Even though PCI is safer than ever, most hospitals still keep most low-risk patients overnight. And while Rao or Brindis emphasized that their findings should be confirmed by other studies, perhaps a Medicare demonstration project, the potential savings to hospitals and use of resources is enormous.
Brindis, an interventional cardiologist at Kaiser Permanente, Oakland in Northern California, calculated a "back-of-the-envelope" estimate of the saving: Of 700,000 patients who undergo a PCIs each year, one-third are elective, and about 20% of those might be sent home in the afternoon or early evening on the day of their procedure, rather than waiting in observation that night.

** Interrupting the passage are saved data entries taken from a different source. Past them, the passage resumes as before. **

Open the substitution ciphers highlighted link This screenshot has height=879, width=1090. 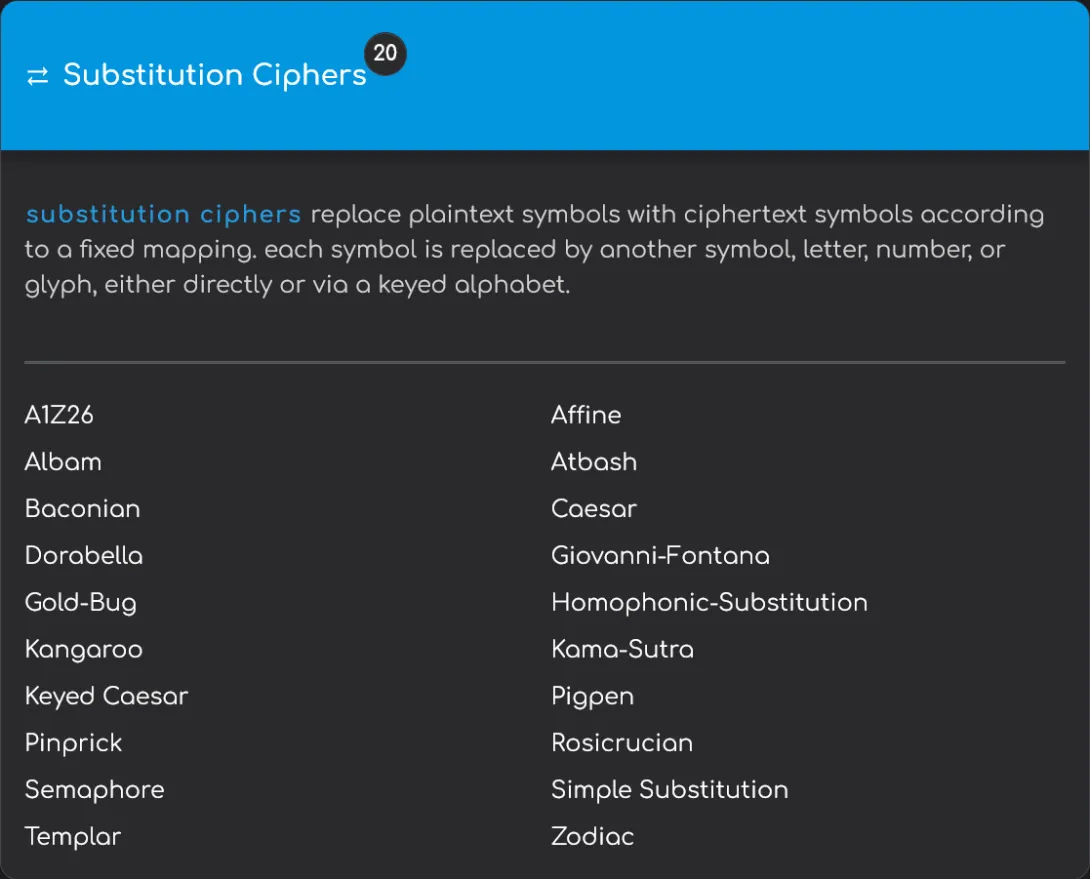click(163, 214)
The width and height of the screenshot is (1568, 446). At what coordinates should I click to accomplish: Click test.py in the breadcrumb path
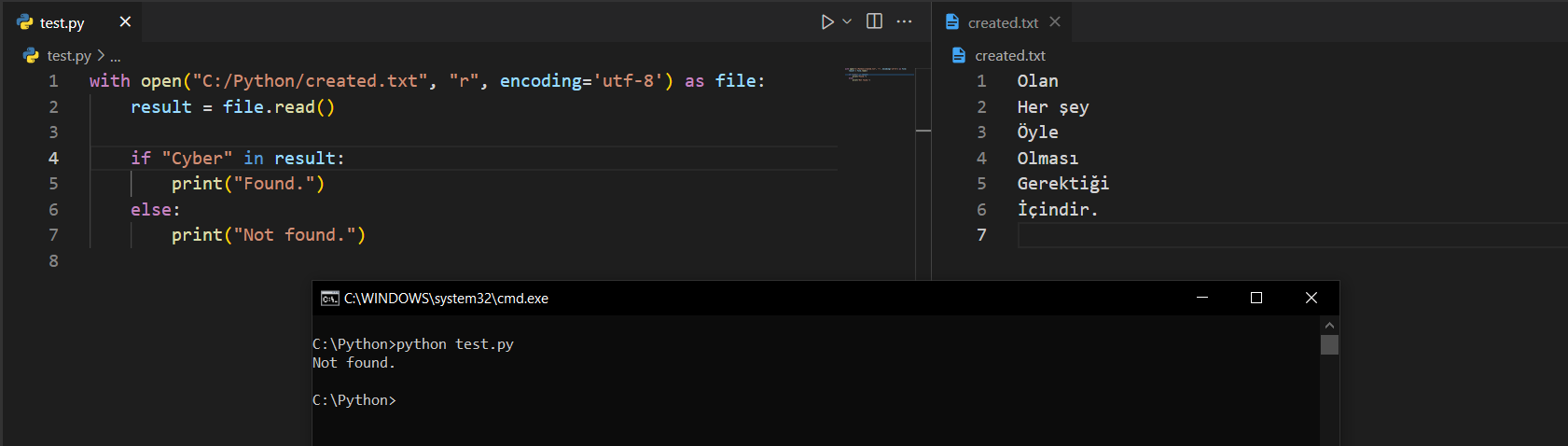tap(68, 56)
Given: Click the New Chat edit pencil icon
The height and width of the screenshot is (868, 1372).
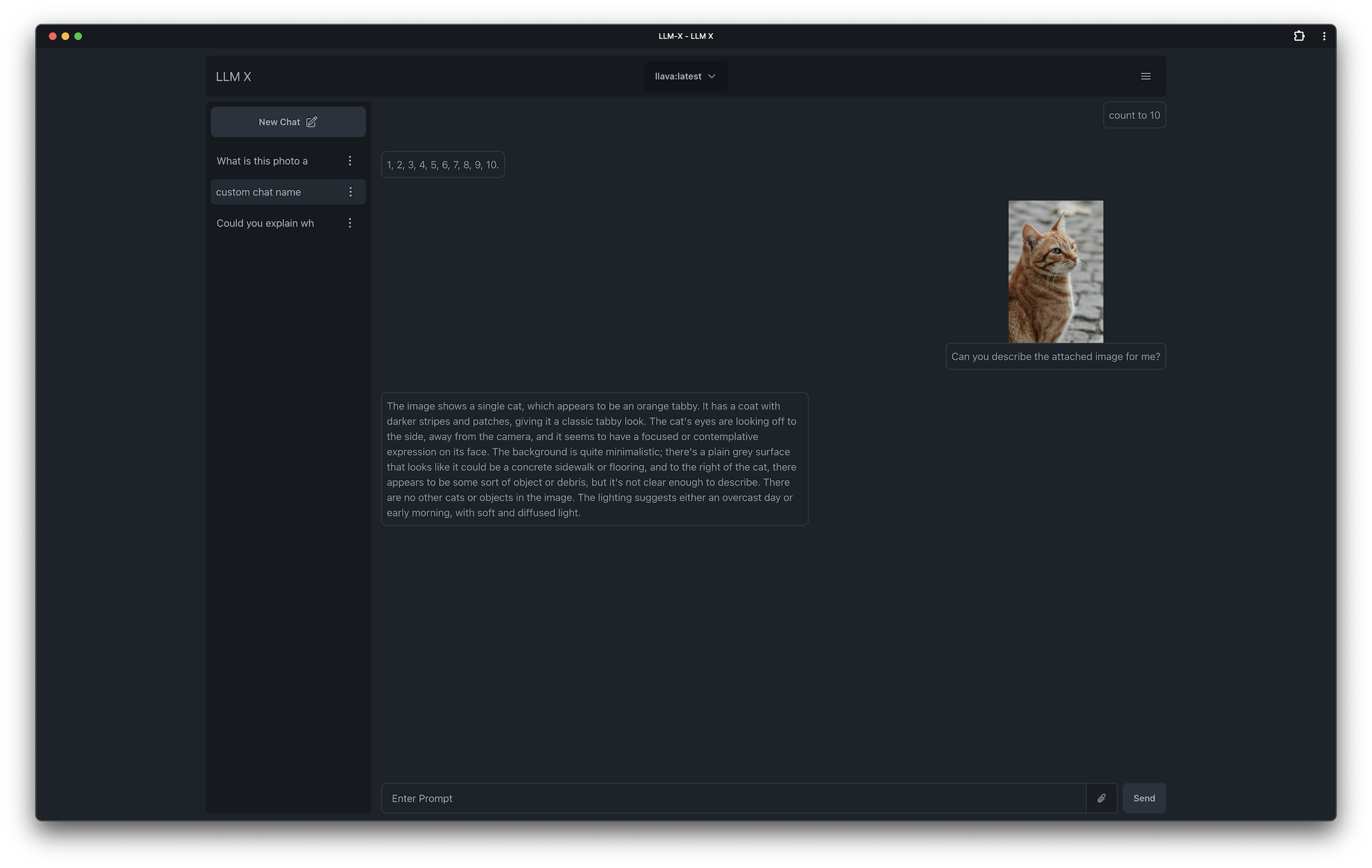Looking at the screenshot, I should pos(311,121).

"That could potentially free up 35,000 beds for other patients," he suggested. "And if the average cost of a bed day is $1,000 to $2,000, well, that would be significant."
Medicare reimburses hospitals for PCI patients who stay overnight, but not 24 hours, at the same rate as someone who stays only 12 or 10 hours.

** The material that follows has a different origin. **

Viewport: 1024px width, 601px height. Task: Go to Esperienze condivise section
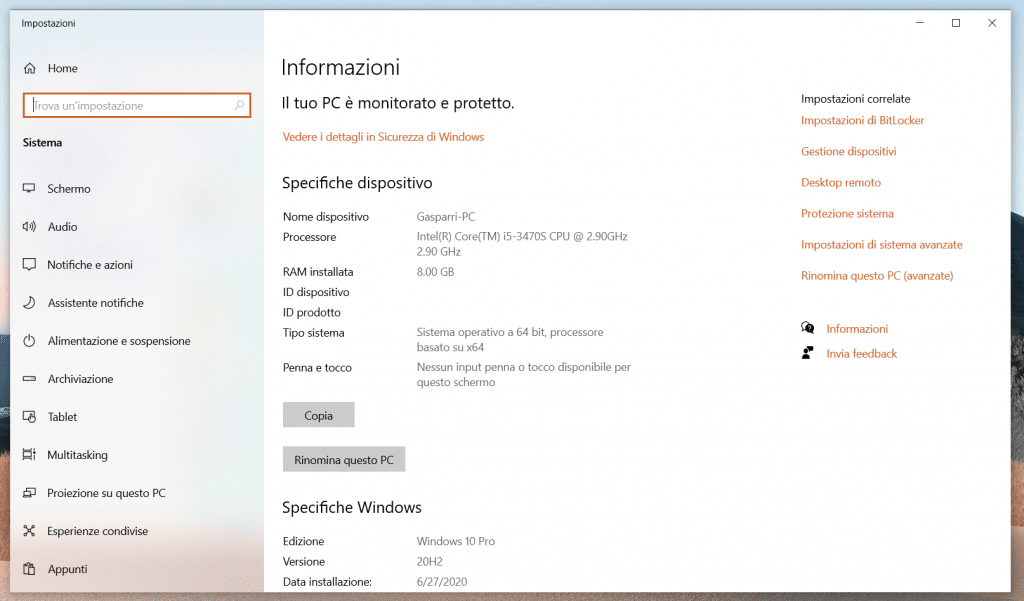(97, 531)
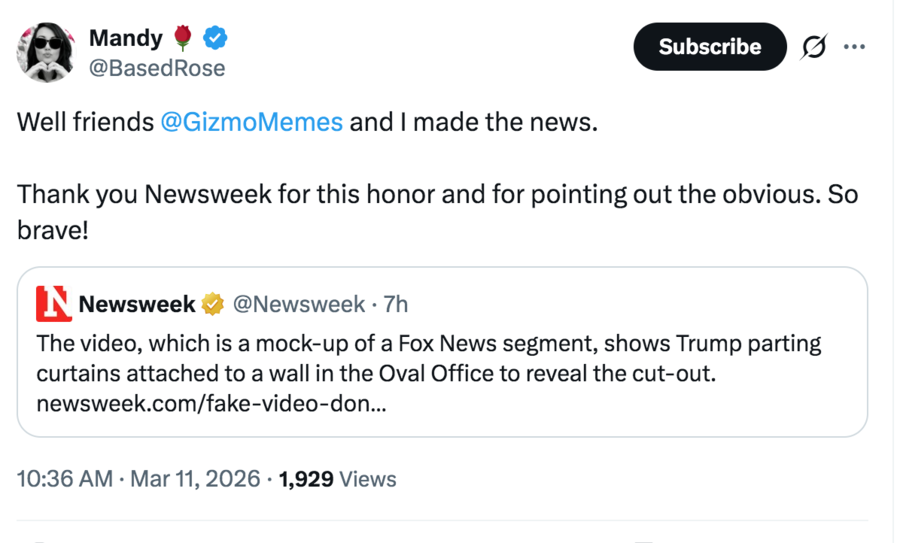Viewport: 900px width, 543px height.
Task: Open the Grok slashed-circle icon
Action: click(x=814, y=47)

Rao said that economies will be more important to hospitals after the implementation of accountable care organizations and bundled payments.

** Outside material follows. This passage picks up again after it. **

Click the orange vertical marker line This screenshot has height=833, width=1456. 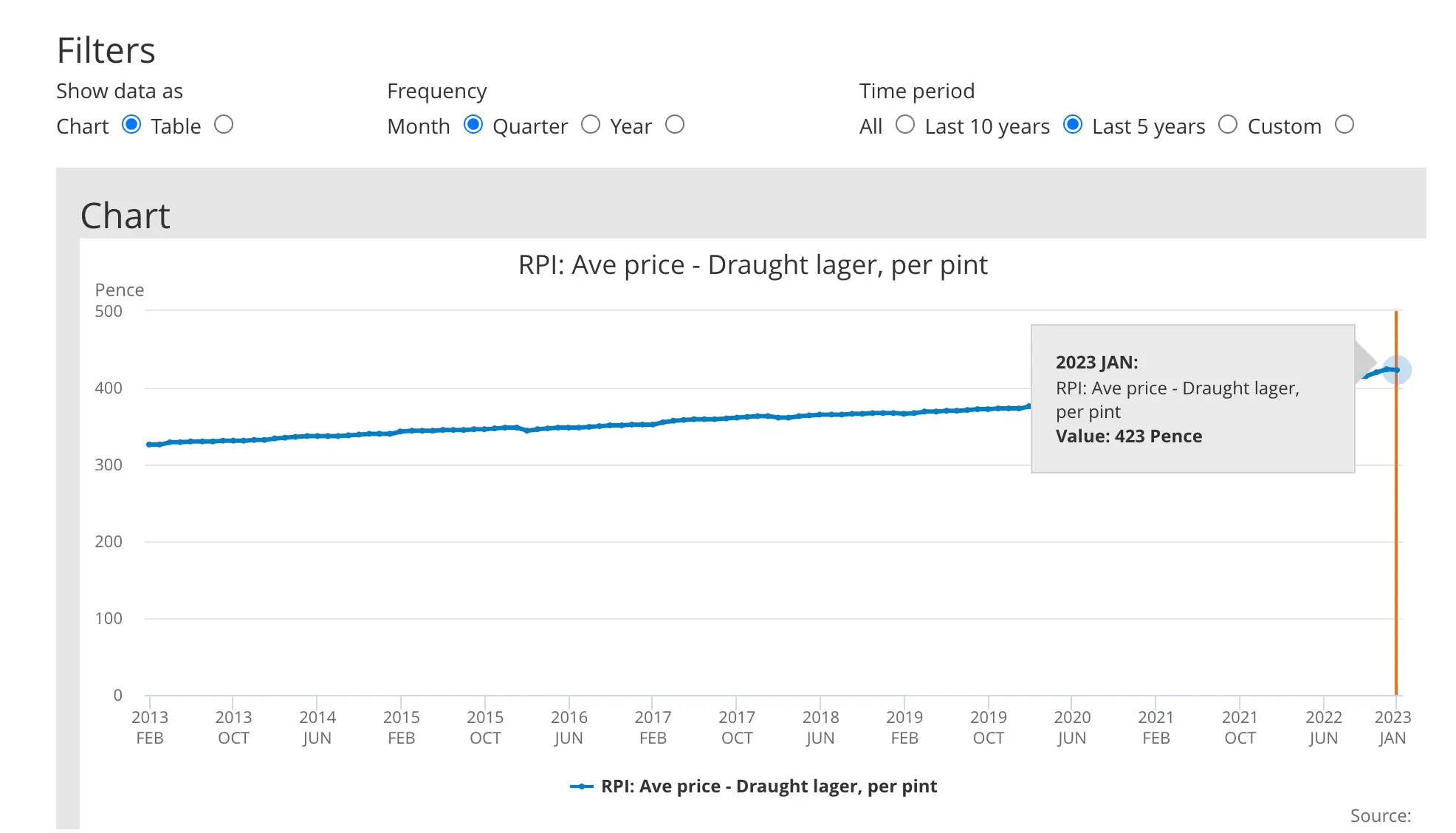tap(1395, 517)
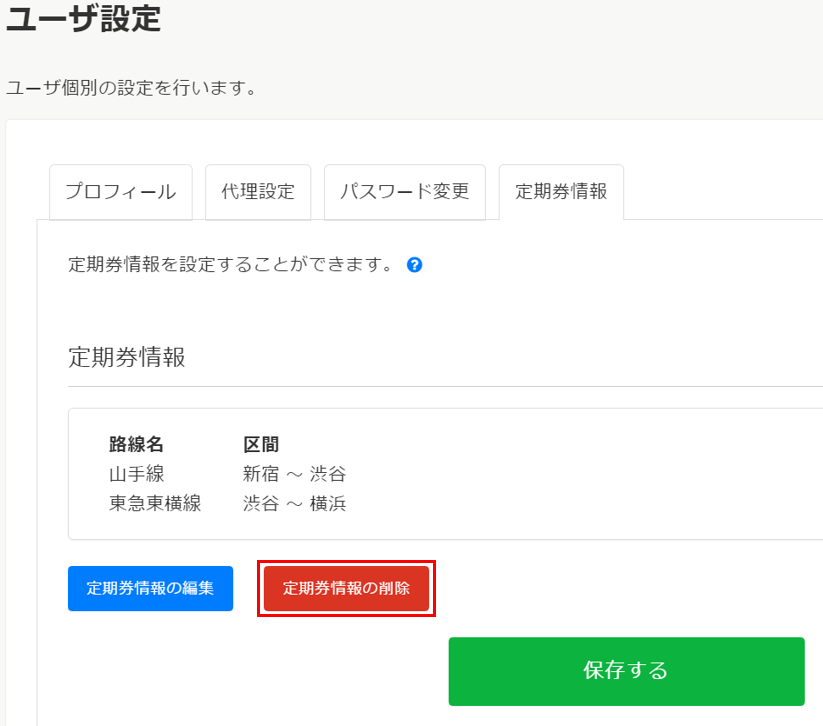823x726 pixels.
Task: Click the ユーザ設定 page heading
Action: coord(83,18)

"If we ever get to the point with bundled payments, which it looks like it's probably going to happen, the faster you get the patient out, the more margin there is for the hospital. But they shouldn't do it unless it's safe," Rao said.
Rao added, "Ours is not a call to widely implement same-day discharge. But what centers need to do is examine their own practices. If they've got a patient they're keeping overnight, and they realize that their rates of events within that 23-hour period are low, probably zero – and they're incredibly low in our study – they probably need to look at these elective patients and send them home the same day."